The Structural Argument

I want to be precise about what this experiment does and does not demonstrate.

It does not demonstrate that prompting is useless. Each technique helps, measurably and consistently.

It does not demonstrate that LLMs are bad at reasoning. The enhanced variant’s 76.4% accuracy is genuinely impressive on a benchmark designed to be difficult, with misconception traps and heterogeneous tool reliability.

What it demonstrates is that there is a class of decisions — specifically, decisions that require comparing the expected information gain from an action against its cost — where the description of the calculation cannot substitute for performing it. The model can write “I should only query this tool if the expected benefit exceeds the cost.” It cannot compute the expected benefit, compare it to the cost, and act on the result. This is not a prompting failure. It is a category error: treating a calculation as a generation task.

The Credence architecture separates these concerns. The LLM serves as a tool — a noisy sensor that returns candidate answers, evaluated by the Bayesian agent for their information content. In this role, the LLM is genuinely valuable. The llm_direct tool is the most reliable option for reasoning questions (72%) and competitive across other categories. What the LLM is not doing is deciding which tools to query or when to stop querying. That job belongs to the decision layer, which is smaller, faster, and — on this benchmark — twelve times more effective.

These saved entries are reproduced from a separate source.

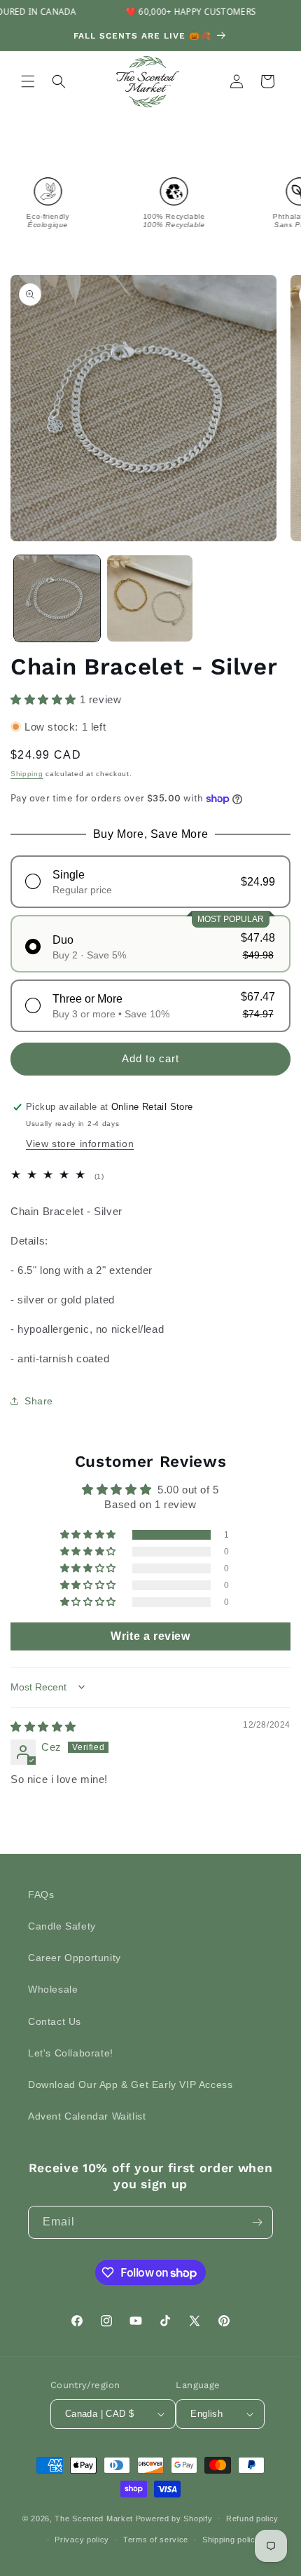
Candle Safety (62, 1926)
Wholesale (53, 1989)
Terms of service (155, 2539)
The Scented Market (94, 2518)
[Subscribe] (256, 2222)
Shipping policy (231, 2539)
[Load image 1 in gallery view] (57, 598)
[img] (43, 1727)
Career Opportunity (74, 1957)
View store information (80, 1143)
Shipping (26, 774)
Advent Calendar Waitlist (87, 2116)
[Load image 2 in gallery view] (150, 598)
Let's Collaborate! (70, 2053)
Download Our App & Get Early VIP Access (130, 2084)
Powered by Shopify (174, 2518)
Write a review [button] (150, 1636)
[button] (28, 81)
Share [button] (38, 1400)
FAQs (41, 1894)
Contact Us (54, 2021)
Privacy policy (82, 2539)
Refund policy (252, 2518)
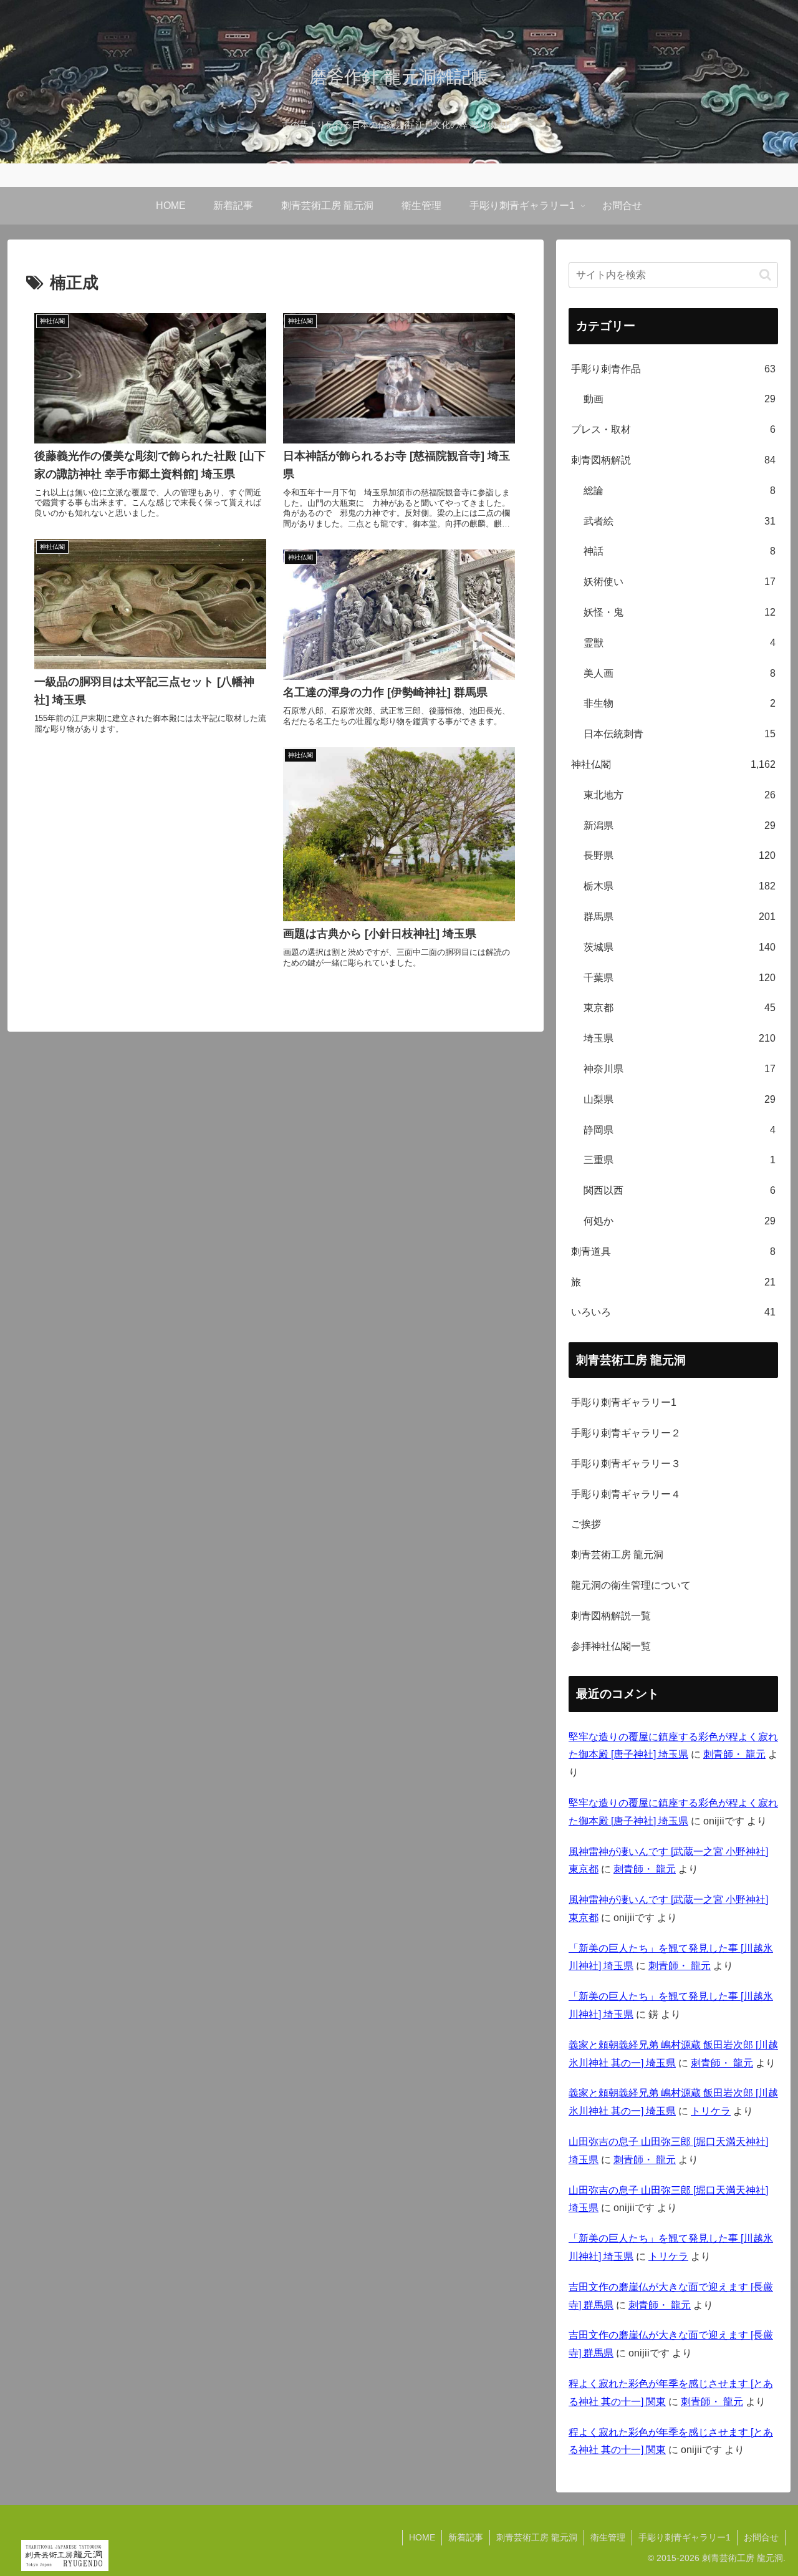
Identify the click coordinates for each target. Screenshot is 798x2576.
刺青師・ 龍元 (734, 1754)
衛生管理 (607, 2537)
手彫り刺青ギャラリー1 (623, 1402)
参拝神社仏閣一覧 (611, 1646)
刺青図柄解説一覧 (611, 1615)
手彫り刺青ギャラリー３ (626, 1463)
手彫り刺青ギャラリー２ (626, 1433)
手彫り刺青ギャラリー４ (626, 1494)
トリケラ (711, 2111)
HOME (422, 2537)
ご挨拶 (586, 1524)
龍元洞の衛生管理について (631, 1585)
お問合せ (761, 2537)
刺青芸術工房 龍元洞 (617, 1554)
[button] (765, 275)
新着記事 (465, 2537)
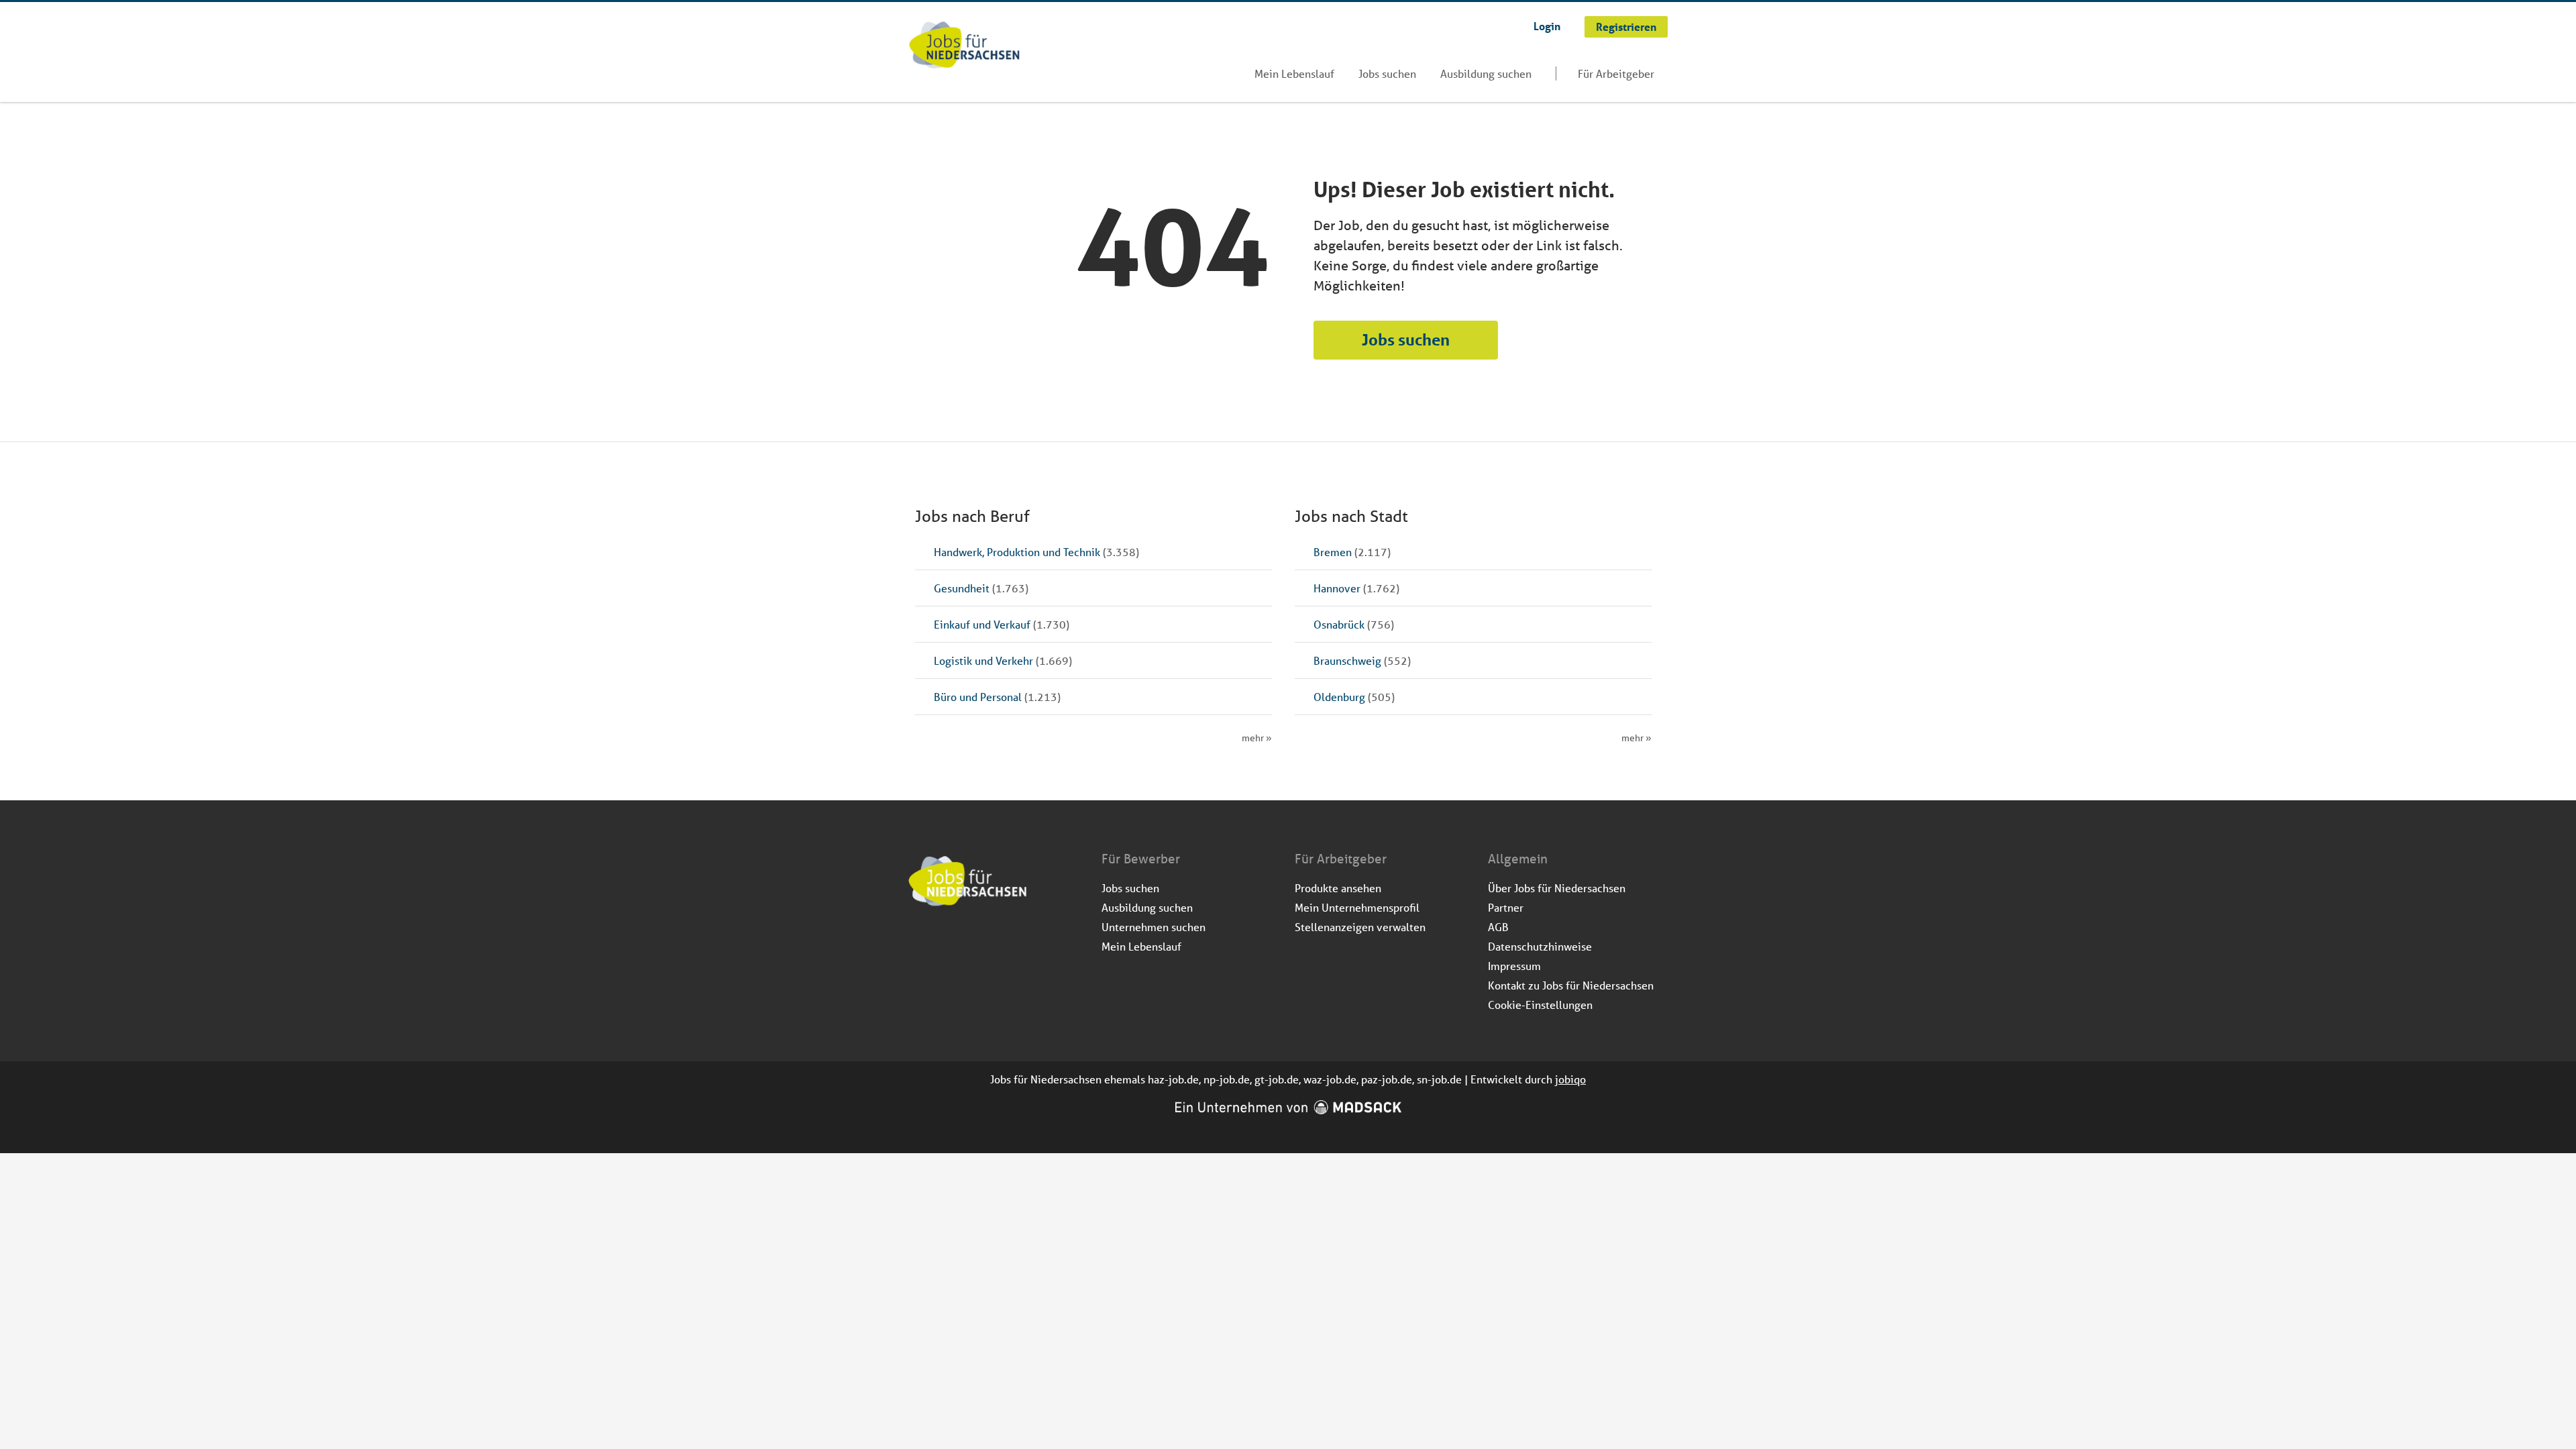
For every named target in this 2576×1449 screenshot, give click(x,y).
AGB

The result generalises. The same decision-layer-plus-LLM-as-sensor pattern, applied to production LLM routing rather than simulated tools, cuts inference cost by ninety-six percent against an always-Sonnet baseline while raising quality. The thing that doesn’t scale is the prompting gradient. The thing that does is the calculator.

This benchmark used text-based LLM parsing and prompted variants of a single model. Later configurations with frontier models and native tool-calling narrow the score gap considerably — but the prompting gradient (each technique helps, none closes the structural gap) and the category error (describing a calculation is not performing it) remain the core findings.